▶ THE RECORDS
** BEGIN **

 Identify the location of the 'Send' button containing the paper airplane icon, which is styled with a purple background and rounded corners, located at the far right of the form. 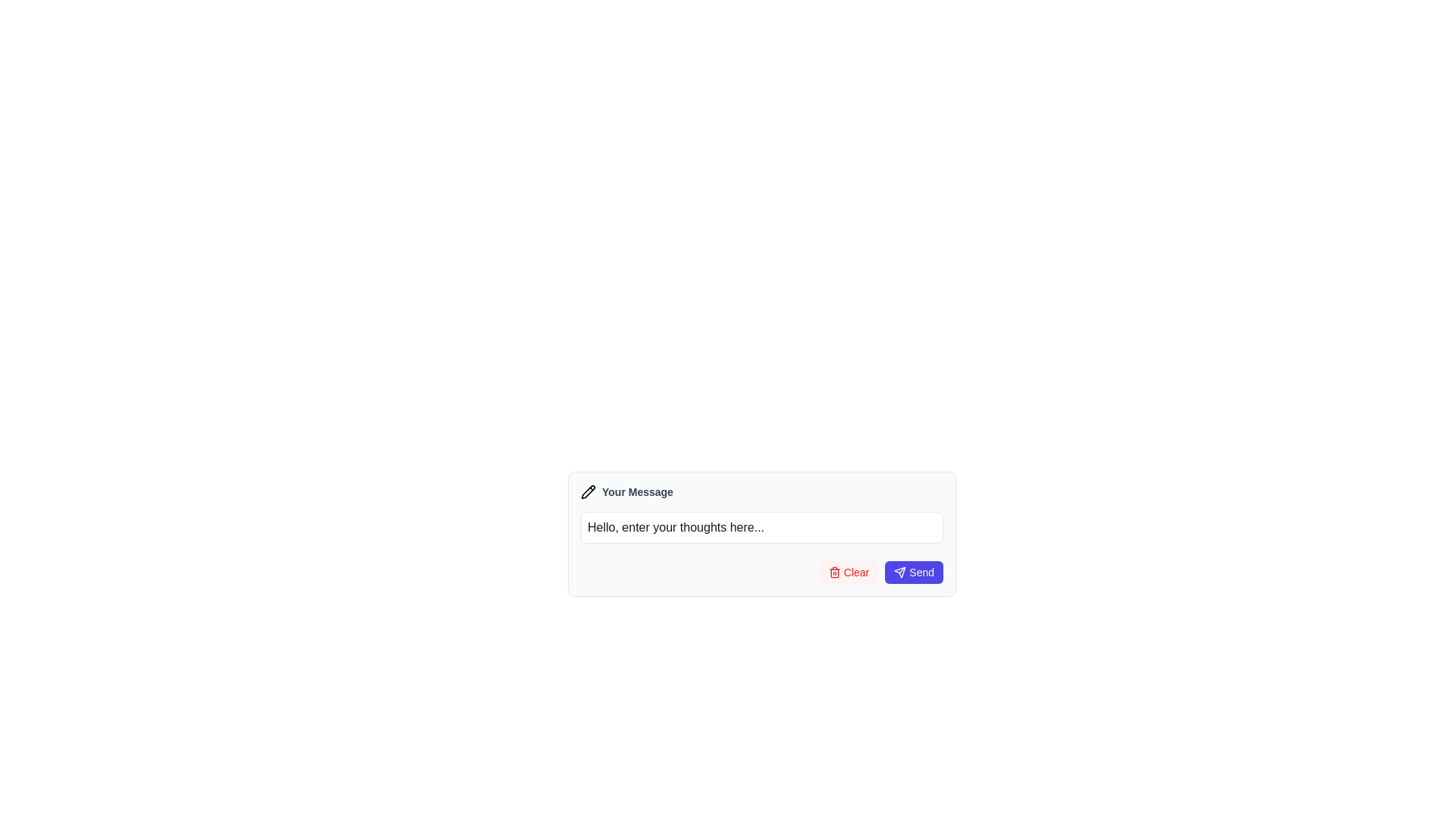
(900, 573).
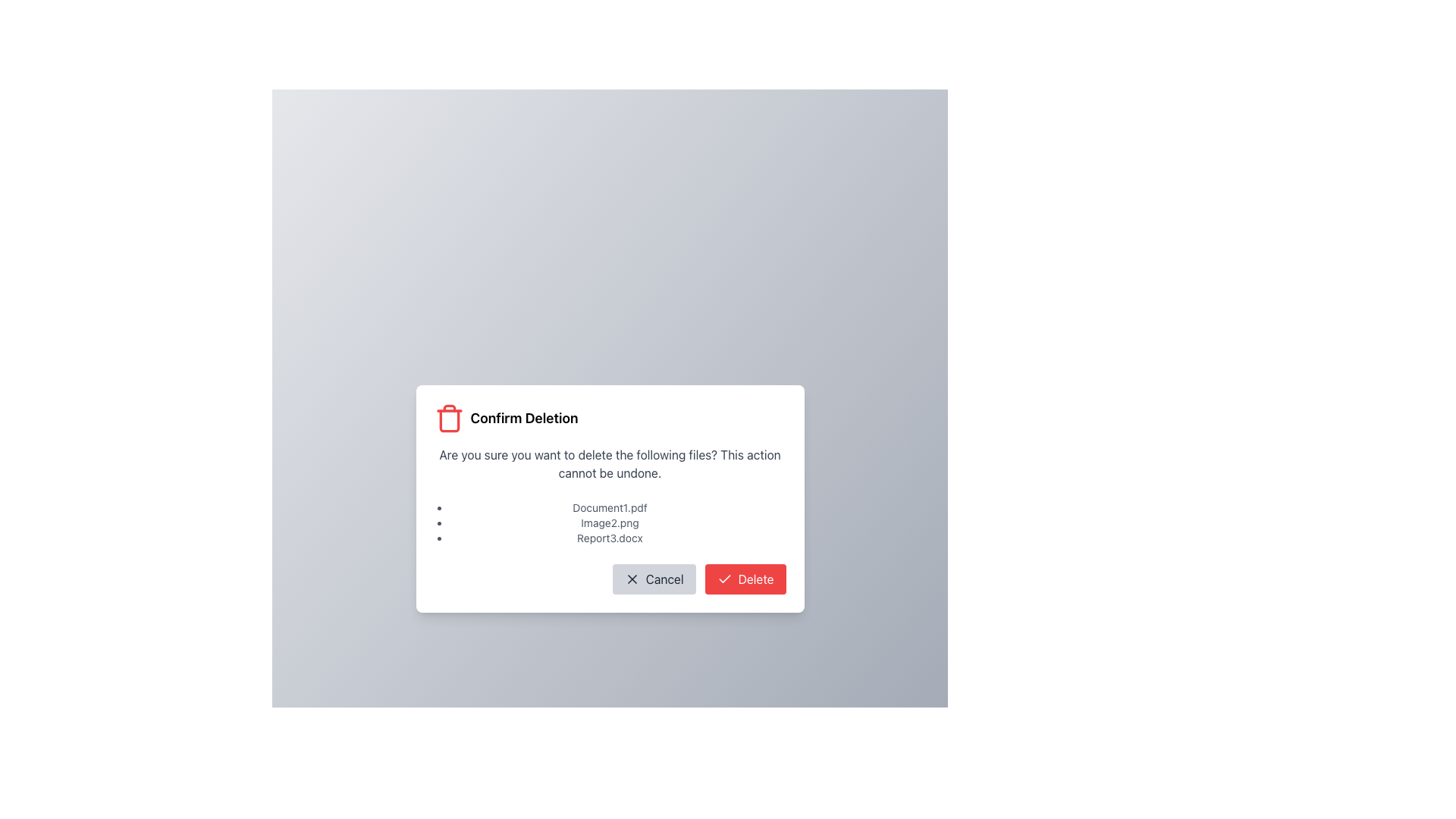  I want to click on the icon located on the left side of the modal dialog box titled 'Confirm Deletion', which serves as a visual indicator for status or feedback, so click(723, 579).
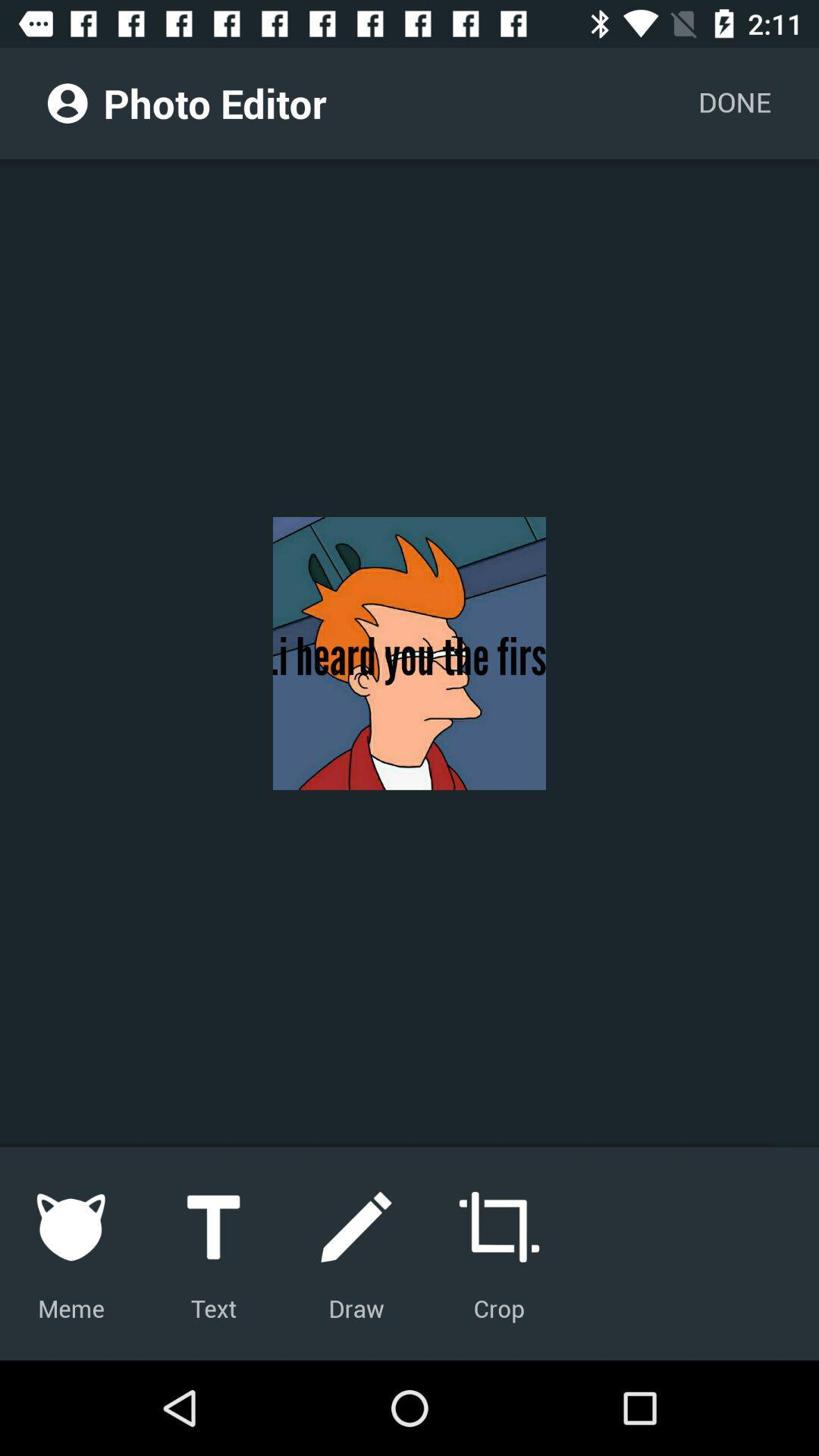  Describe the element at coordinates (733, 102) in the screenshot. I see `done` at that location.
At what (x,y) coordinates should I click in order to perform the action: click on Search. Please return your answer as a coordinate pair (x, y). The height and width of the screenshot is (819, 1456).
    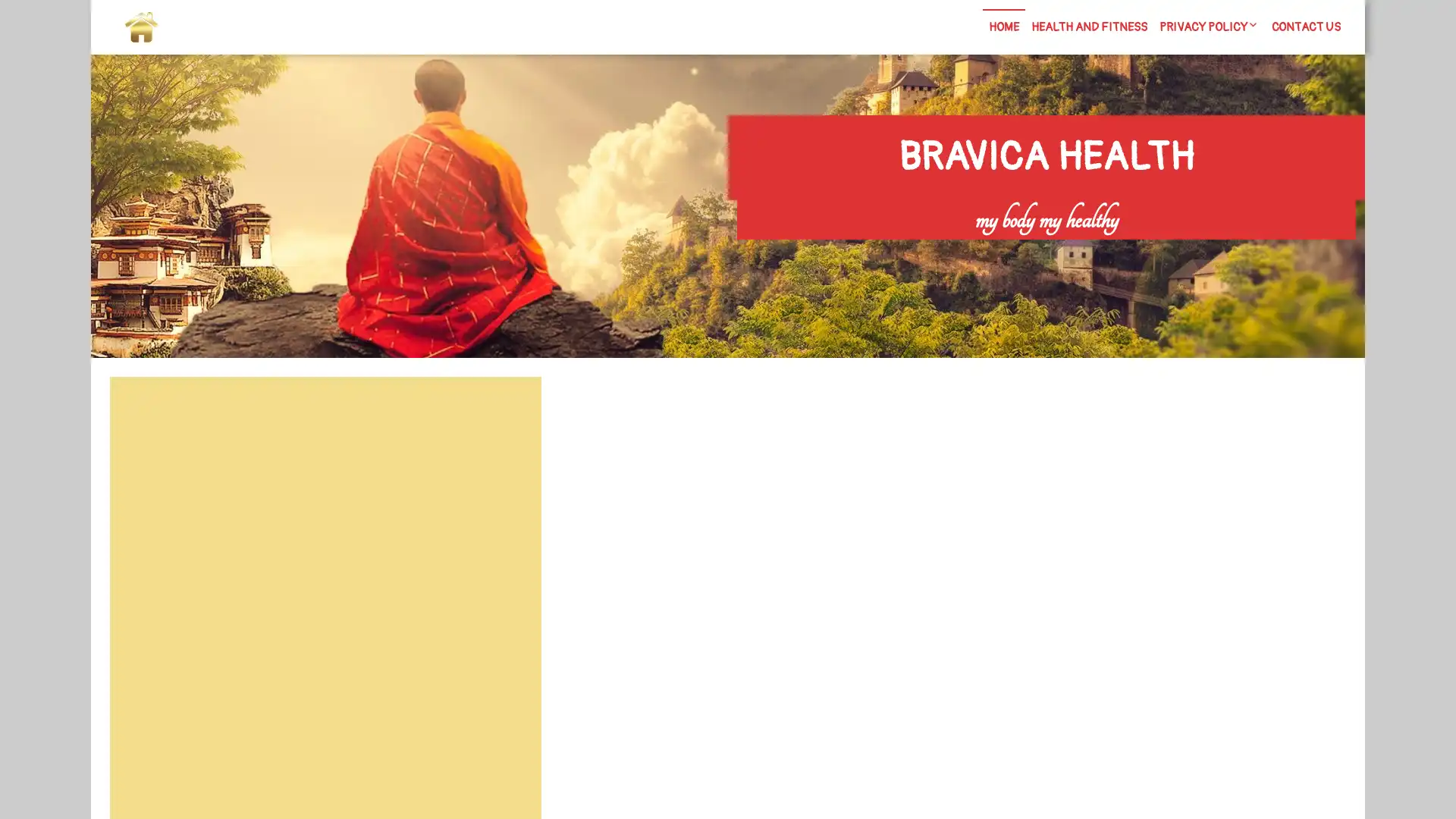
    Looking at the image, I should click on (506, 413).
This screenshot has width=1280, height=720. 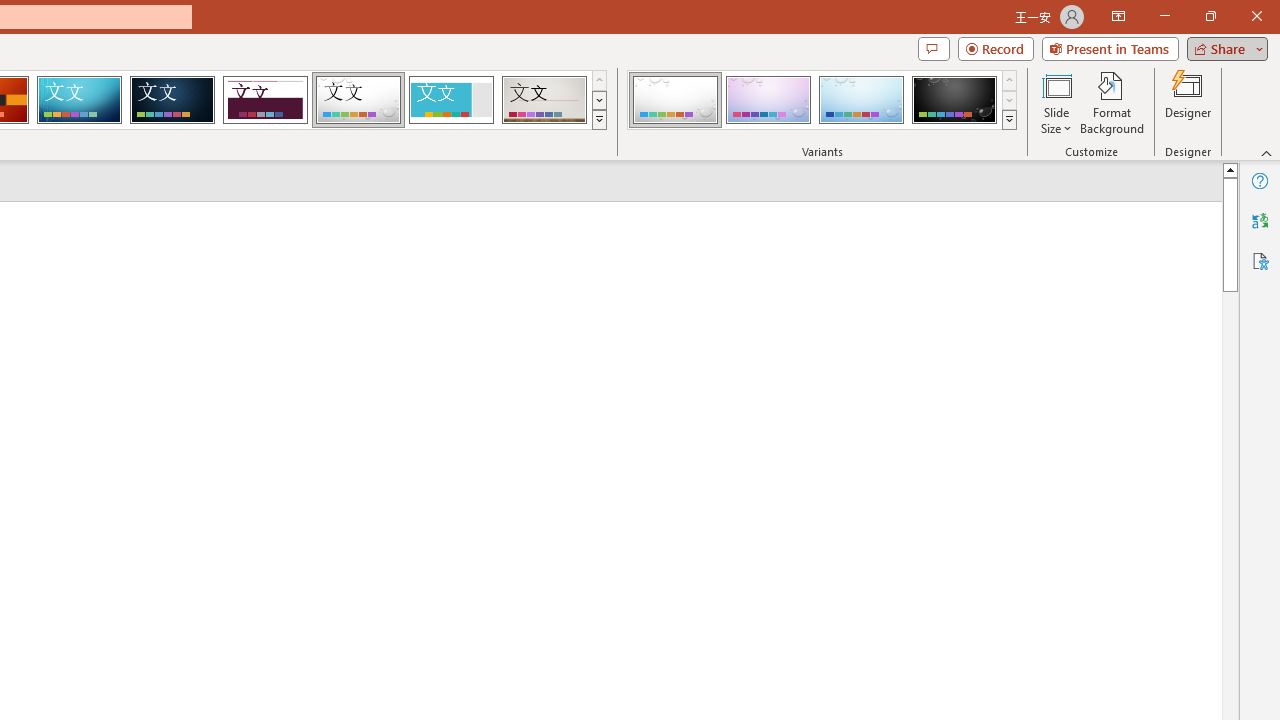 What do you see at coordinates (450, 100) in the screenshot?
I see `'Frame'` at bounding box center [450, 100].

** END **

Swap "purple" for "blue" in the material running from its start through the line containing "I want to click", and reproduce that stretch otherwise unchanged. Omit the pictures from the result.

▶ TASK OUTPUT
 Identify the location of the 'Send' button containing the paper airplane icon, which is styled with a blue background and rounded corners, located at the far right of the form. 
(900, 573).
  I want to click on the icon located on the left side of the modal dialog box titled 'Confirm Deletion', which serves as a visual indicator for status or feedback, so click(723, 579).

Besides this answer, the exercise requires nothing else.